Voltandosi mostra di nuovo la sua schiena nuda.
Il primo giorno di lezioni arrivai in ritardo.
Ci avevo messo tempo per preparami in bagno quella mattina perché mi sentivo brutto: con le ciocche bianche che spuntavano tra i capelli; la fronte secca; le nocche screpolate che anche se le lavo non cambia niente.
Ancora non sapevo che Elena mi avrebbe offerto una sigaretta. Forse sono sempre stato esagerato, ma quella mattina a parlare al riflesso allo specchio era quella sensazione di aver vissuto la mia vita un po’ a caso fino a quel momento.
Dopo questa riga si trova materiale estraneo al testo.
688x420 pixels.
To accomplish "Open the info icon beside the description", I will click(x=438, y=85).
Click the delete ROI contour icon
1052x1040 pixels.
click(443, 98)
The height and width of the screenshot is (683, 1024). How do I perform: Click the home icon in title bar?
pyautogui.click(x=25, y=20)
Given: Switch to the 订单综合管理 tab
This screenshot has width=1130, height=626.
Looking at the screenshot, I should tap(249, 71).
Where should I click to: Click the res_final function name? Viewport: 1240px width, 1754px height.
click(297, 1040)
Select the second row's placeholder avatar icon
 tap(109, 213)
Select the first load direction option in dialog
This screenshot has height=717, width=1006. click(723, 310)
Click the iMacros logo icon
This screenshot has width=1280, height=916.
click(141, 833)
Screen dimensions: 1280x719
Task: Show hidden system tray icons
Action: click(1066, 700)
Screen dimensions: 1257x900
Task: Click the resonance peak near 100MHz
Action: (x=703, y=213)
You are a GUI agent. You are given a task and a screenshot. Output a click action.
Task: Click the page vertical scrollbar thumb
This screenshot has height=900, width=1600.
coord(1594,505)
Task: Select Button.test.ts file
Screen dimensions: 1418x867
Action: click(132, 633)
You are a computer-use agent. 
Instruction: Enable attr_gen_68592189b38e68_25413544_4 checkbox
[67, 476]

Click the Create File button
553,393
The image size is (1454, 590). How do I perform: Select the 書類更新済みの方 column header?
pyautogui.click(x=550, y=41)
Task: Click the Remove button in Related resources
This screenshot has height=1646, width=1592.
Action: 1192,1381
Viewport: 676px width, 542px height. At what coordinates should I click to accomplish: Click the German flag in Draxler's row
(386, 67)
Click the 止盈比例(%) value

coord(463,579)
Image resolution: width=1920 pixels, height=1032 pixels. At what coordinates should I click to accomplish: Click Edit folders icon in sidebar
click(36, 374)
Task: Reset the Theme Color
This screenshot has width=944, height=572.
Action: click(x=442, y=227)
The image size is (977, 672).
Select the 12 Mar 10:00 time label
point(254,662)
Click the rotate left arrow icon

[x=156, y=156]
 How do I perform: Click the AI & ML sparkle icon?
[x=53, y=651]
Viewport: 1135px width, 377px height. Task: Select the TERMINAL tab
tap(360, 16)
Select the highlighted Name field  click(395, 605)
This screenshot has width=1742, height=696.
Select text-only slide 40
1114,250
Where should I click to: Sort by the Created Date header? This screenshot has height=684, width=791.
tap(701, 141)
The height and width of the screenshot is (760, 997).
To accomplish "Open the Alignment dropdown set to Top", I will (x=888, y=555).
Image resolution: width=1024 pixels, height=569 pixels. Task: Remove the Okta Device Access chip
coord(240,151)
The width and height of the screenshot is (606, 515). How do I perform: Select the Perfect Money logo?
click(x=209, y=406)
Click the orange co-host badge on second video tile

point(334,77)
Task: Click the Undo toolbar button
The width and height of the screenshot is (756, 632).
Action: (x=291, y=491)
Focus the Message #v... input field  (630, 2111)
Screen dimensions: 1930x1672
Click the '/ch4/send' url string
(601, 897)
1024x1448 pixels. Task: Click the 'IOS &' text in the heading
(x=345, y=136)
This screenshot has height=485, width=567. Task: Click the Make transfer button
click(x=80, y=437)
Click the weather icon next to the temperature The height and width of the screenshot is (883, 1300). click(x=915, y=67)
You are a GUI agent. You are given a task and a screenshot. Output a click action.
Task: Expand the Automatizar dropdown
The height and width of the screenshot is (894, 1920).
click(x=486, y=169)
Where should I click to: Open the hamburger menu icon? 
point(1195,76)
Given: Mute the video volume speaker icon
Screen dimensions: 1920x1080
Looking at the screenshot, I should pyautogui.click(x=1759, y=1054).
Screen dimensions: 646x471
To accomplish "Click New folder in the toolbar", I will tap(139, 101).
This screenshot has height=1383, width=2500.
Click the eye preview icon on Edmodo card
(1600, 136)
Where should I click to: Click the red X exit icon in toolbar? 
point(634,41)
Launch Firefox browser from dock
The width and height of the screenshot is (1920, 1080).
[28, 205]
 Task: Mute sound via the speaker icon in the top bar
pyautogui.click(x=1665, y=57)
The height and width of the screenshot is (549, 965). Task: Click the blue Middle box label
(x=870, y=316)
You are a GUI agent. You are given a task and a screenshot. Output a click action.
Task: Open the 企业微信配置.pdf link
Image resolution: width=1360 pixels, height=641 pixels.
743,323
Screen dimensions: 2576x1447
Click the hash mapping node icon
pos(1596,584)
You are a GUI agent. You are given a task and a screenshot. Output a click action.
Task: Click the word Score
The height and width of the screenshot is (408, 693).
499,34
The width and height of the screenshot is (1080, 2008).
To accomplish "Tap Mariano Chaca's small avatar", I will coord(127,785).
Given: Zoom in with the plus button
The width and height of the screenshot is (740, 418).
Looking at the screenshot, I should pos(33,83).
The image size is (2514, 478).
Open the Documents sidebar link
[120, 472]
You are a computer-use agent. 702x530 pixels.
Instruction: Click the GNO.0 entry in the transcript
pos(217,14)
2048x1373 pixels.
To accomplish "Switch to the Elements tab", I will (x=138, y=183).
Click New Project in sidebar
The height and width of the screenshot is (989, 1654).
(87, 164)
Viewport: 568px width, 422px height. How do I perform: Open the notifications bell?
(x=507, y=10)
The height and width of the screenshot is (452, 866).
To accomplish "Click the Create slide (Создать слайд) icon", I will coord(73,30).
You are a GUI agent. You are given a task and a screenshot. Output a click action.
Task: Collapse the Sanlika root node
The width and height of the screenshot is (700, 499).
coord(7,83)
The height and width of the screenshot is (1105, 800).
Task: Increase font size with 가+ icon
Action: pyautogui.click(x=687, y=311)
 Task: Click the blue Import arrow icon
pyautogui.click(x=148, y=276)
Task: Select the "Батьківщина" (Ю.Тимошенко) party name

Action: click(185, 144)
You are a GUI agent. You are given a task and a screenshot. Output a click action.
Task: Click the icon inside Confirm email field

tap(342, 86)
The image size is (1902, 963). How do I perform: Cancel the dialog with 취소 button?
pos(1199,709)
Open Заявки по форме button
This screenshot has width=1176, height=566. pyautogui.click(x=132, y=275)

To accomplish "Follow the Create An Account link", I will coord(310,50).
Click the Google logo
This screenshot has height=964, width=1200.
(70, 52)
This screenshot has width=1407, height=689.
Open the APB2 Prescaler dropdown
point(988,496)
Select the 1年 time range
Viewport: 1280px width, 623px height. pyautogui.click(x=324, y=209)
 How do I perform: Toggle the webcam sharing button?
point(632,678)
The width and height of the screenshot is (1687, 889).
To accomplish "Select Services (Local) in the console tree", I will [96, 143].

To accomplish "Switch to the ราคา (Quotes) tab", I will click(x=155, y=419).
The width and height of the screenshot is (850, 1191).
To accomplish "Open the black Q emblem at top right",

Sono un tipo metodico: nel preparare i vestiti puliti da indossare, piegati sul piano della lavatrice; nel lavare meticolosamente i denti con dei movimenti circolatori che mi consigliò una volta il dentista…Ma sono cambiate molte cose ed è passato molto tempo dall’ultima volta che ho visto un dentista, e non ricordo se i movimenti circolatori debbano durare trenta secondi o un minuto.
Cerco sempre di far uscire il getto d’acqua più forte per non far sentire altri rumori in bagno che potrebbero imbarazzarmi. Temo il giudizio di Enrico anche nel luogo con più privacy al mondo: il cesso di casa propria.
Che sono un’ipocrita ci sarei arrivato dopo. Io bramo il giudizio degli altri e non avevo timore di quello di Elena. Una persona così metodica non ne ha. Ho brindato con chi mi ha sputato addosso i propri giudizi e non vedo perché non debba farlo anche con Enrico.
Nell’acqua che scorre nel lavandino c’è anche un po’ di sangue in mezzo. È venuto fuori dalle mie gengive: evidentemente ho fatto troppi movimenti circolatori.
Faccio le cose con così tanta minuziosità, eppure mi sembra di sbagliare lo stesso, come se avessi tutti contro anche quando faccio la cosa giusta.
Solo gli sfigati rimuginano sulle cose da fare fino a sputare sangue.